## WORK TASK 1
List every kind of essential worker named in the coronavirus diary entry below.
## WORK TASK 2
In the coronavirus diary entry below, what was the result of thousands of meat processing plant workers contracting the virus?

## SELECTED TEXT
Coronavirus Diaries: The Six Degrees of Separation

   Quarantine Day 64: Most of the states in the country have opened back up, some more slowly than others. Every day there are more news reports about protests and people defying orders to stay closed or practice social distancing. Here in New York City, there have been several reports of the NYPD harassing people of color for not wearing masks in public, while handing out masks to white people as they lay in the park. I fear that we missed one of the biggest lessons of this virus: we are all connected.

For the past couple of months, there has been a discussion of the importance of essential workers. These essential workers were to be the only ones who were supposed to be out and about going to work because their jobs helped to keep us all going. These were obvious professions such as healthcare workers, police officers, firefighters, and paramedics. In a city like New York, this includes transit workers. This also included grocery workers and delivery workers. The pandemic raged on, and many of these essential workers have fallen to the virus and died because they could not stay home and protect themselves.

Several meat processing plants in the country have had thousands of workers contract the Coronavirus because they could not stop working. This had led to a shortage of meat. A lawmaker described these workers as not a part of the “American Family” because many of them are immigrants. They might not be documented, and thus we don’t need to protect them. Our need to clog our arteries with meat is far greater.

## DATA TO EXAMINE
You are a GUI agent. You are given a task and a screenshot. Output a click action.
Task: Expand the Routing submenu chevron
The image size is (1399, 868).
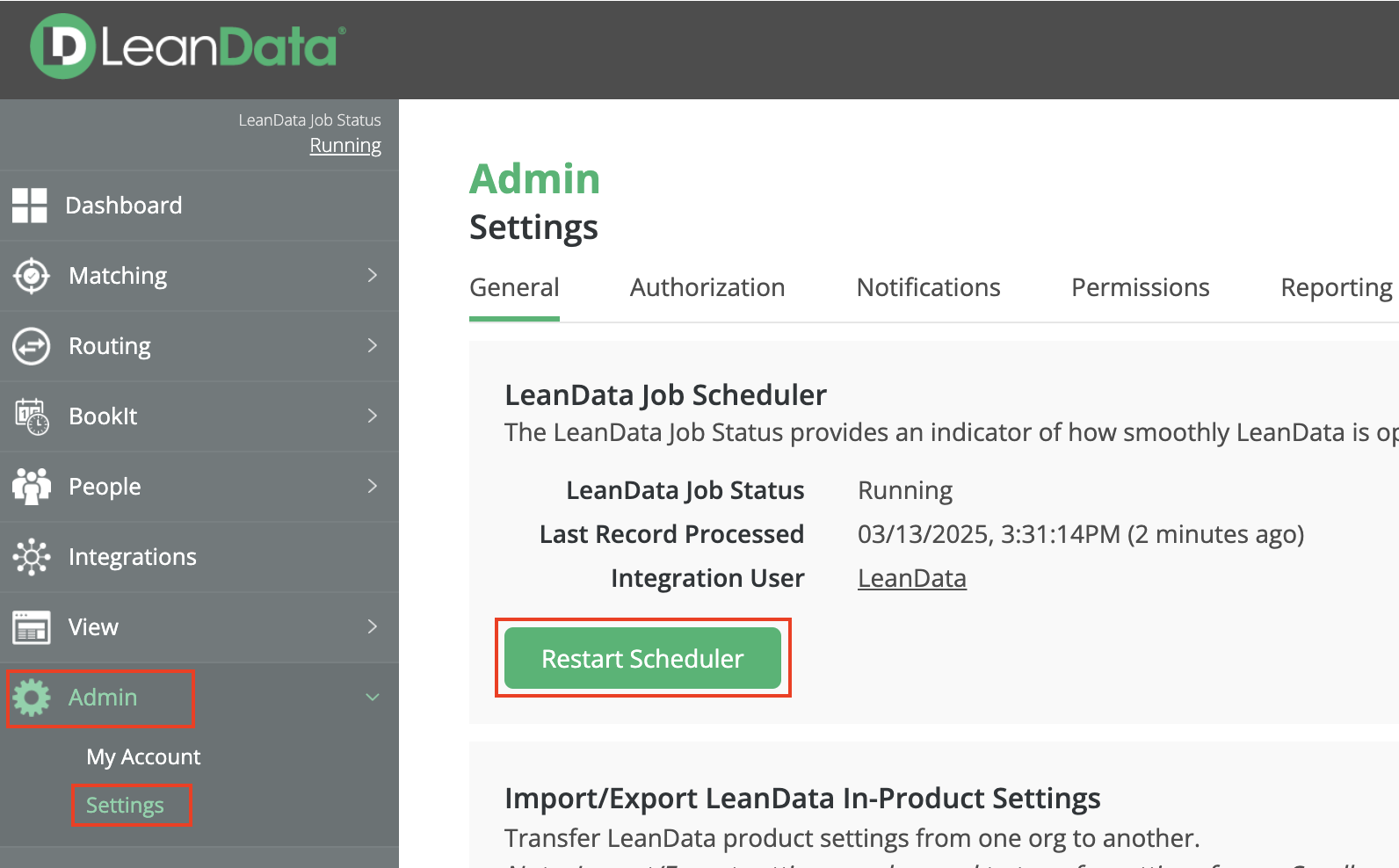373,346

==

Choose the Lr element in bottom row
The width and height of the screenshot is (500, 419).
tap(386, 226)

---

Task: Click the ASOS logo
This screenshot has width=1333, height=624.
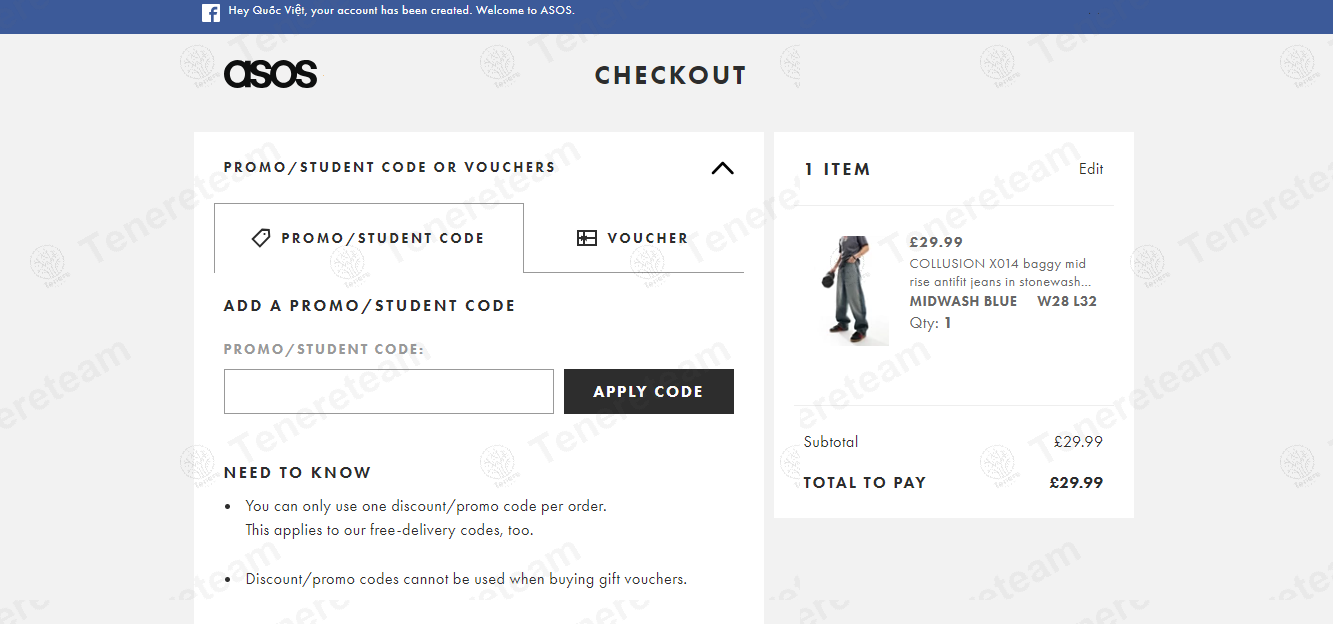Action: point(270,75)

## PROBLEM SOLUTION 1
healthcare workers, police officers, firefighters, paramedics, transit workers, grocery workers, delivery workers

## PROBLEM SOLUTION 2
It led to a shortage of meat.